[proofplan] We prove the two assertions by exhibiting inverse maps. Left multiplication by $g$ sends $H$ onto the left coset $gH$, and left multiplication by $g^{-1}$ recovers the original element of $H$. The right coset case is identical in structure, using right multiplication by $g$ and $g^{-1}$. Once the maps are bijections, equality of finite cardinalities follows from the definition of finite cardinality through a bijection. [/proofplan]

[step:Declare the left and right multiplication maps onto the cosets] Define the map \begin{align*} L_g: H &\to gH \\ h &\mapsto gh. \end{align*} This map is well-defined because, for every $h \in H$, the element $gh$ belongs to $gH$ by the definition of the left coset. Define the map \begin{align*} R_g: H &\to Hg \\ h &\mapsto hg. \end{align*} This map is well-defined because, for every $h \in H$, the element $hg$ belongs to $Hg$ by the definition of the right coset. [/step]

[step:Prove that left multiplication by $g$ is a bijection from $H$ to $gH$]We prove that $L_g$ is injective. Let $h_1, h_2 \in H$ and assume $L_g(h_1) = L_g(h_2)$. Then \begin{align*} gh_1 = gh_2. \end{align*} Multiplying on the left by $g^{-1} \in G$ and using associativity and the identity element of $G$, we obtain \begin{align*} h_1 = h_2. \end{align*} Thus $L_g$ is injective. We prove that $L_g$ is surjective. Let $x \in gH$. By the definition of $gH$, there exists $h \in H$ such that $x = gh$. Hence $x = L_g(h)$, so every element of $gH$ lies in the image of $L_g$. Therefore $L_g$ is surjective. Since $L_g$ is both injective and surjective, it is a [bijection](/page/Bijection).[/step]

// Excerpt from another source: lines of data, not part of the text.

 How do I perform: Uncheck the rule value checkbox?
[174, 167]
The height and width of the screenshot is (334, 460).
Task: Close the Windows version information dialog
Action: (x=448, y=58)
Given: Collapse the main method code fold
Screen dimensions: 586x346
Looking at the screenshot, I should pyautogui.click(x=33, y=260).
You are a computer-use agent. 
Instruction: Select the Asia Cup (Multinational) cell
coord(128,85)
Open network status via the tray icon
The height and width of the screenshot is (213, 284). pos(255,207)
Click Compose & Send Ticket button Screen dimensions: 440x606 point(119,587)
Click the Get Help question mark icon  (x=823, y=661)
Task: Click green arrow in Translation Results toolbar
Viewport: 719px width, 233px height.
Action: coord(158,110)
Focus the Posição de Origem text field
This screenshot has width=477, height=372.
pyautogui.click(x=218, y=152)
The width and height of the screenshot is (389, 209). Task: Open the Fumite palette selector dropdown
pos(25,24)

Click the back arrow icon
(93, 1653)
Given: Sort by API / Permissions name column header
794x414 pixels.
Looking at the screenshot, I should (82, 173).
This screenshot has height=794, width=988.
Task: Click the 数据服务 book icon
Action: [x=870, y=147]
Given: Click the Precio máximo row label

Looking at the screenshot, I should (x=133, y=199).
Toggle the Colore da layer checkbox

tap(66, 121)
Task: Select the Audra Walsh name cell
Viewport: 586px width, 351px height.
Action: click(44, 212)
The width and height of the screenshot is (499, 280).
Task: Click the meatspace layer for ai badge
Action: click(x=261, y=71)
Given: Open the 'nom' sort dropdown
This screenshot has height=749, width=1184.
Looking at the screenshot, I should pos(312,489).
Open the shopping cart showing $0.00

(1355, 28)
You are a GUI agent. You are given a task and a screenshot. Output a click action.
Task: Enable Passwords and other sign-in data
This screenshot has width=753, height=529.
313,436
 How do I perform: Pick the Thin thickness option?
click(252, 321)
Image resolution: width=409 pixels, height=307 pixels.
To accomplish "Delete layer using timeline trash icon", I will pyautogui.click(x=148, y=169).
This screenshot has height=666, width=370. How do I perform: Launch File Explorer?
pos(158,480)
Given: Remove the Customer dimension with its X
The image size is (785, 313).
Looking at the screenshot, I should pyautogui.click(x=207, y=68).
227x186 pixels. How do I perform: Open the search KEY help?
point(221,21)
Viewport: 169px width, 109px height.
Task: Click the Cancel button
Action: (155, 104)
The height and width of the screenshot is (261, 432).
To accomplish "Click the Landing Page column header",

[guided]We need to show that the map \begin{align*} L_g: H &\to gH \\ h &\mapsto gh \end{align*} is a bijection. A map is a [bijection](/page/Bijection) exactly when it is both injective and surjective. First, we prove injectivity. Let $h_1, h_2 \in H$ and suppose their images under $L_g$ are equal: \begin{align*} L_g(h_1) = L_g(h_2). \end{align*} By the definition of $L_g$, this says \begin{align*} gh_1 = gh_2. \end{align*} Since $G$ is a group and $g \in G$, the inverse $g^{-1} \in G$ exists. Multiplying both sides on the left by $g^{-1}$ gives \begin{align*} g^{-1}(gh_1) = g^{-1}(gh_2). \end{align*} Using associativity of the group operation and the identity relation $g^{-1}g = e$, where $e \in G$ is the identity element, we get \begin{align*} (g^{-1}g)h_1 &= (g^{-1}g)h_2,\\ eh_1 &= eh_2,\\ h_1 &= h_2. \end{align*} Thus different elements of $H$ cannot have the same image, so $L_g$ is injective. Next, we prove surjectivity. Let $x \in gH$. By the definition of the left coset, \begin{align*} gH = \{gh : h \in H\}. \end{align*} Therefore there exists an element $h \in H$ such that \begin{align*} x = gh. \end{align*} But $gh = L_g(h)$ by the definition of $L_g$, so $x$ is in the image of $L_g$. Since $x \in gH$ was arbitrary, $L_g$ is surjective. The map $L_g$ is both injective and surjective, hence $L_g: H \to gH$ is a bijection.[/guided]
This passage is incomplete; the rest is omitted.